Published March 29, 2014

Love can sometimes break a heart but marriage seems to do it a lot of good. A study of more than 3.5 million Americans finds that married people are less likely than singles, divorced or widowed folks to suffer any type of heart or blood vessel problem.

This was true at any age, for women as well as for men, and regardless of other heart disease risk factors they had, such as high cholesterol or diabetes, researchers found.

"It might be that if someone is married, they have a spouse who encourages them to take better care of themselves," said Dr. Jeffrey Berger, a preventive cardiologist at NYU Langone Medical Center in New York.

But "we can't prove by any means cause and effect," he said.

This is the largest look at marriage and heart health, said Dr. Carlos Alviar, a cardiology fellow who led the study with Berger.

The study found:

• Married people had a 5 percent lower risk of cardiovascular disease compared with single people. Widowed people had a 3 percent greater risk and divorced people, a 5 percent greater risk, compared with married folks.
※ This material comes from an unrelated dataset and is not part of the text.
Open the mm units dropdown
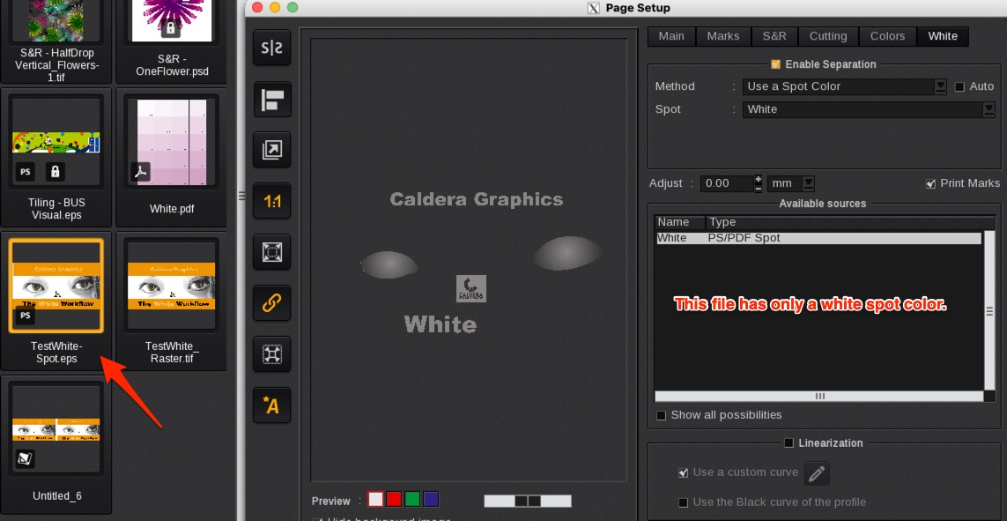 [x=808, y=183]
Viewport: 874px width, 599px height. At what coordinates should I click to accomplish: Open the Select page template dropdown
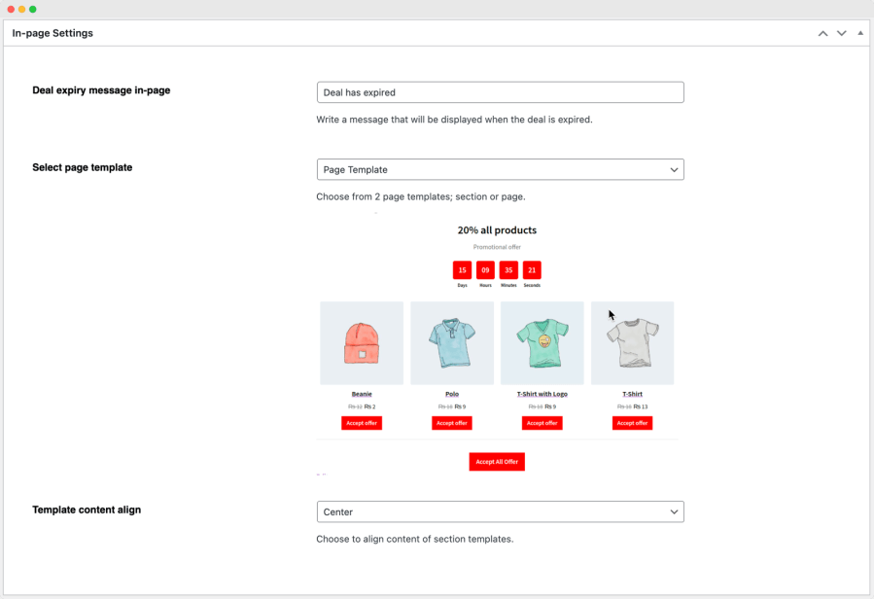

• Marriage seemed to do the most good for those under age 50; they had a 12 percent lower risk of heart-related disease than single people their age.

Researchers don't know how long any study participants were married or how recently they were divorced or became widowed. But the results drive home the message that a person's heart risks can't be judged by physical measures alone — social factors and stress also matter, said Dr. Vera Bittner, a cardiologist at the University of Alabama at Birmingham. She heads the heart disease prevention committee of the American College of Cardiology. The study results were released Friday ahead of presentation this weekend at the group's annual meeting in Washington.